Mums eyes have been bad since her head was 'hurt'.

I dont know, but I suspect she needs to see a specialist. I would agree.

She has enough problems with 'sense' without that one failing.

I dont think she will ever permanently return to the UK - but i would be very happy about it. None of us ever know whats arouns the corner do we. Mums only 20 years older than me so we share a lot of interests and morals in life. Its very odd how our lives have been so similar so far - both broken backs whilst in 40's both with head injuries. I hope i dont offend anyone by saying we just laugh about it sometimes.

I asked her why she hadnt been on Headway for a while - its partly because of her sight, partly as her hands dont do what she tells them. But Headway also wouldny accept her password for the first time and it threw her a little. One of my other sisters has just been over to see her and has sorted that for her.

I have noticed that with me with the forum - if i havent been on for say a couple of weeks it wont accept mine.

I thought i would give you a frog update:

Well, there must be a march of frogs somewhere because they are arriving - some off in the wrong direction. My husband stopped his taxi outside the house last night and popped up with a frog (with its hands over its eyes as they do) about to go under the wheel. (Plop straight into our pond).

This afternoon a neighbor standing frog in hand - 'the cat keeps bringing it back in'.... plop into our pond.

He puts nets on the pond in winter to stop leafs going in - i pester him to take them off as 'frog time' gets near. Poor little things bounce off the nets like a trampoline trying to get in.

We are getting so well known for frogs around here another neighbour excelled themselves last year and knocked on the door and asked my husband 'is this one of yours' as he showed him another poor little one with its hands over it eyes. How would my husband ever know if it was from his pond ? It was welcome anyway.

My little sister has an ancient pond, huge. It must be 40/50 years old (maybe lot older). Its got frogs and toads which i thought didnt happen ? Theres also newts.

As far as the 'Fluent Japanese' is concerned - i havent tried to do any work for a few days. Worried about it as i know i will probably loose my job shortly - just havent been able to do what they are asking. I have my OT visit on 13th March and will chat to him about how i am going to deal with that. He has been really good supporting me so i could give it my best shot. Thats all you can do isnt it.

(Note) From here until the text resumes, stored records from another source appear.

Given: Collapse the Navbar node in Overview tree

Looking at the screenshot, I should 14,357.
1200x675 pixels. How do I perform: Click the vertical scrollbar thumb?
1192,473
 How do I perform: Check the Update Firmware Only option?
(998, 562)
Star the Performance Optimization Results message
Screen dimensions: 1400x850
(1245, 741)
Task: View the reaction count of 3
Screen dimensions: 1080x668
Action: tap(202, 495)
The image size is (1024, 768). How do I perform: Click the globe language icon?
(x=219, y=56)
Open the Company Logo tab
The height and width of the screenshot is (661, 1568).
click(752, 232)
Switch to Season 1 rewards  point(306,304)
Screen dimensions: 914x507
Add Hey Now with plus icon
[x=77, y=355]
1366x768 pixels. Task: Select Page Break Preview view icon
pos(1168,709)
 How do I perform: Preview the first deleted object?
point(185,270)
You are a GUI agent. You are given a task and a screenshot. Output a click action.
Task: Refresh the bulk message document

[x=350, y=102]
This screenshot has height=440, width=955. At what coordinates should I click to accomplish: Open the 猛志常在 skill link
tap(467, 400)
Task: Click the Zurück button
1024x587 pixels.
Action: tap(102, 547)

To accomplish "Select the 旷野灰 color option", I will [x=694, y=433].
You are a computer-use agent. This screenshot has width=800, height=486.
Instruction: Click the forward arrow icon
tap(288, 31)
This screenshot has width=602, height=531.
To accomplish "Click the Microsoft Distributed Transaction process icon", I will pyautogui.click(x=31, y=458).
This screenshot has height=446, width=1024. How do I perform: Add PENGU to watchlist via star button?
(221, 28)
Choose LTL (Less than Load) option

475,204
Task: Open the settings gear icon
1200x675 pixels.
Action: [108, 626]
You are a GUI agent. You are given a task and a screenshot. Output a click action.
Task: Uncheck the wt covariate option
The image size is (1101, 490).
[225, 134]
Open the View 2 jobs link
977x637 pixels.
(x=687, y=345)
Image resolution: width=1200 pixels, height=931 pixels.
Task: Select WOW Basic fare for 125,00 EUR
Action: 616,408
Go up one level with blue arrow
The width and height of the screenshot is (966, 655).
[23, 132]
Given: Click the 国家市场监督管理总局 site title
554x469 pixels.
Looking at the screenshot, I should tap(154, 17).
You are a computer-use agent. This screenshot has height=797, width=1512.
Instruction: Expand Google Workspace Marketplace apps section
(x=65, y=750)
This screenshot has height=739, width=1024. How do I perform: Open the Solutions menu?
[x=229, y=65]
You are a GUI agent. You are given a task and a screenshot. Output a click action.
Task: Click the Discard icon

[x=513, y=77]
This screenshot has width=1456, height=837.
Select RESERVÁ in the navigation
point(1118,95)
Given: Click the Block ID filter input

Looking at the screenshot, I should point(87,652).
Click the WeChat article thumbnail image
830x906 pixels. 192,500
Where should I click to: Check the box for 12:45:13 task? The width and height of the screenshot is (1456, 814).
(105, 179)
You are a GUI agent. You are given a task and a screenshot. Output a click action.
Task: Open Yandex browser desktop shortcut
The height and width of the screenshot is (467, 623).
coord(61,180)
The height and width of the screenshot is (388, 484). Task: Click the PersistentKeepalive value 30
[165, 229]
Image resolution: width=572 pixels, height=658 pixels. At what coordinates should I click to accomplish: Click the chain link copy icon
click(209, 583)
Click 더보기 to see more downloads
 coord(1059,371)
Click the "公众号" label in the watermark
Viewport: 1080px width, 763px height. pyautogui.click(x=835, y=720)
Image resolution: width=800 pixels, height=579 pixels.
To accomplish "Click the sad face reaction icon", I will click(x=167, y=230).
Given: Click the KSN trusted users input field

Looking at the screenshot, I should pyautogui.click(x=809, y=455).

Anyway - will stop hogging the paper here and ask how your frogs are ?

Kindest regards

Jules

x

cat3 profile image
cat3 in reply toJulesgettingthere

It's nice having a smaller age gap with your kids. My mum was mid thirties when she had me so we were often on very different wave lengths ; she was a real old fashioned mum and I adored her.

But there's just a 22 year difference for me and my daughter so, like you and Val, we have the same values and ideals.............and dark sense of humour ! We've been out at the park this afternoon with my grandson playing footie so all returned pretty muddy !

I'm sorry you're in danger of losing your job Jules but, perhaps as your life seems to be entering a new phase, a different career path will follow ?

And I'm sure you're excited about your mum's visit ; she's so very proud of you isn't she................such a lovely, warm hearted lady (now we know where you get it from)

...........and the frogs ! ......... They're fine. But I don't disturb them. I think they come looking for food under my rockery stones, although I believe they belong to a colony in a pond on the allotments next door.

We had a little taste of Spring today didn't we ; the daffodils and crocuses in the park are just stunning...............it's my favourite time of year.

Have a lovely evening missus ! Love Cat xx

Erika12 profile image
Erika12

Thank you for such a direct account of your experience. - It gives me courage to think I too may talk about what happened to me-- though my trauma began with 2 interpersonal sorts.- Maybe I imagine it's too gruesome for people to stomach. But then, to me it is. I can't help it being what it was. Not a single person has stood by me. I think that I also imagine I'll be "punished" as I had been ( and not to mention with the 1st most important figure in my life) - and the 2nd interpersonal trauma. --I'm "stopped up" now..but, thank you.